• Requirement: From the line that holds "You are a GUI" to the last line of the data, copy everything exactly; leave out all the rest.

*** Opening Recorded information ***

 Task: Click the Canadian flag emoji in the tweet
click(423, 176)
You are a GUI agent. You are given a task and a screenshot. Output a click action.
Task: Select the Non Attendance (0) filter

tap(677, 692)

*** Closing Recorded information ***

• Exercise solution:
You are a GUI agent. You are given a task and a screenshot. Output a click action.
Task: Select the Non Attendance (0) filter

tap(677, 692)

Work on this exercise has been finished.